By 3rd Brigade Combat Team December 28, 2012
KHOWST PROVINCE, Afghanistan (Dec. 28, 2012) -- Christmas is often a difficult time to be separated from loved ones during a combat deployment. This year the chaplains of 3rd Brigade Combat Team "Rakkasans," 101st Airborne Division (Air Assault), sought to bring the Christmas spirit to the Soldiers of Forward Operating Base Salerno, Afghanistan.
"We usually expect to see an increase in family and relationship problems following the holidays," said Capt. Justine Majeres, the brigade psychologist. "The stress of being away from family is only compounded by our environment."
This is an issue that the 3rd Brigade Combat Team, or BCT, religious support teams were keenly aware of as they prepared for the holiday season.
"The message of Christmas is extremely relevant to our lives right now," said Capt.

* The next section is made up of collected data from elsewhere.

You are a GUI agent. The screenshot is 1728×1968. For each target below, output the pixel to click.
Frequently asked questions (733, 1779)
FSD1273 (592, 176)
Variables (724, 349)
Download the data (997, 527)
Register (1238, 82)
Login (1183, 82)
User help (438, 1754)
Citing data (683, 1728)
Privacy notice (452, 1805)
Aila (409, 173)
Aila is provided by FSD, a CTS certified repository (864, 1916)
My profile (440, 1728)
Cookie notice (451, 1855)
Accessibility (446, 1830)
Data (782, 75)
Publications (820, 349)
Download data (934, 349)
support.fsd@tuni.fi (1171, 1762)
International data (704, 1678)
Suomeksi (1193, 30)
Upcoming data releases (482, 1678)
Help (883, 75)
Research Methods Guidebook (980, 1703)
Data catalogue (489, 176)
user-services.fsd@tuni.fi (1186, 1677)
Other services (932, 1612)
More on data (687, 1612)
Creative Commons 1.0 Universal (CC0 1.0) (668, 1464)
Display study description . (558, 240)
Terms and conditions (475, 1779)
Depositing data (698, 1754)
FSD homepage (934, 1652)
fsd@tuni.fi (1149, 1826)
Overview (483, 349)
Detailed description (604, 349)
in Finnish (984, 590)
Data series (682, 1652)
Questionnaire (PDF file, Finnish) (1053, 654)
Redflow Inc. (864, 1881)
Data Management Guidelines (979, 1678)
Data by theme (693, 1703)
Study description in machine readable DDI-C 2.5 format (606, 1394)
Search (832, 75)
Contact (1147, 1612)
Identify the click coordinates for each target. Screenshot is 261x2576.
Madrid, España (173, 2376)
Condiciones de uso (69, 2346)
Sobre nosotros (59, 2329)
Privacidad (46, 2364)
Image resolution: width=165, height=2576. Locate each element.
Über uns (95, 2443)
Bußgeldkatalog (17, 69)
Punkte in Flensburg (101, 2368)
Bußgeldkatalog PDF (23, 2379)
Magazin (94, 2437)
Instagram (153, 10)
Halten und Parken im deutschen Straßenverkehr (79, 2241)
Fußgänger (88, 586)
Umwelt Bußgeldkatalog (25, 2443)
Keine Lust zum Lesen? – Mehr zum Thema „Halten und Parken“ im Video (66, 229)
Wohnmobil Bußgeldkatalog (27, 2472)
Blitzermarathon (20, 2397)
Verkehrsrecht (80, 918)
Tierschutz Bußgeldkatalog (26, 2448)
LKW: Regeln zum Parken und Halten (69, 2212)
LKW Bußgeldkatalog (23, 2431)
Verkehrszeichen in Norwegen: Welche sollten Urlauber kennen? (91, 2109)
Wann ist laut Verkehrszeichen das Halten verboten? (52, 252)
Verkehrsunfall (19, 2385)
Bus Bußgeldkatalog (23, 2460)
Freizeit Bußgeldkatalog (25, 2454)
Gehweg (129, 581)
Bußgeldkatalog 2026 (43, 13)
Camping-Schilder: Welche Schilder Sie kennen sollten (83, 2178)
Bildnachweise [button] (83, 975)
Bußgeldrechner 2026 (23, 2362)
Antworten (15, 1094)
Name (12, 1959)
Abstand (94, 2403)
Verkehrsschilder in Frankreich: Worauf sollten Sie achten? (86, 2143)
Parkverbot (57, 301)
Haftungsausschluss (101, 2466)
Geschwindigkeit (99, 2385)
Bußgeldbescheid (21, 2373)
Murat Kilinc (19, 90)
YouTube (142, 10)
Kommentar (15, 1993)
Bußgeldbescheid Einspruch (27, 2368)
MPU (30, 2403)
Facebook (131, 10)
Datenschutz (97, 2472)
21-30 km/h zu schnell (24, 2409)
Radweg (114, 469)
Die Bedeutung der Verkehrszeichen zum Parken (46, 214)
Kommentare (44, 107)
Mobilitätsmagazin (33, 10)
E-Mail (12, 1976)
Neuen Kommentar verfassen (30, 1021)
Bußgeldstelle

Jeffery Crispin, Battalion chaplain, 626th Brigade Support Battalion.
"Our Soldiers need peace and hope now more than ever," said Capt. Willie Newton, battalion chaplain, 3rd Special Troops Battalion. "That's what we're here to give them. We need to be a calming presence in the midst of the storm."
The chaplains of the 3rd BCT collaborated together in four different services to mark the holiday, including two Catholic masses, a Protestant candlelight Christmas Eve service, and a Protestant Christmas morning service.
These worship opportunities were open for anyone who wanted to celebrate.
"Getting a chance to go to midnight mass in Afghanistan was very meaningful to me," said Sgt. Michael Mason, 3rd Battalion, 187th Infantry Regiment. "It brought a lot of comfort and encouragement."
All of the services were well attended. In particular the candlelight service had more than 80 Soldiers present, filling the small chapel.
"Out of all the holiday events I've helped with, this one had the best response," said Spc. Erika Espeseth, chaplain's assistant, 3rd STB. "I think the service went really well."
Emotions ran deep throughout the congregations as the Christmas story was told through the reading of scripture and the singing of carols. Many Soldiers found tears in their eyes.
"Being deployed could easily make Christmas Eve feel like just another day," said Spc. Jeffery Rebo, 3-187. "But, tonight, coming here and singing these carols and hearing the word reminded me that I'm not alone. It helped me a lot."
During the final songs the congregation lit small handheld candles as they sang Silent Night.
At the conclusion, one of the chaplains offered a short reflection: "The good news of Christmas is 'Emmanuel,' God is with us, we don't have to be alone."
As the service ended, those in attendance walked into the cold winter night with the warmth of Christmas in their hearts.
Although the long-term impact of the services and celebrations cannot be seen, yet. The efforts and contributions to the welfare of the Soldiers by the chaplains of Salerno could not go unnoticed.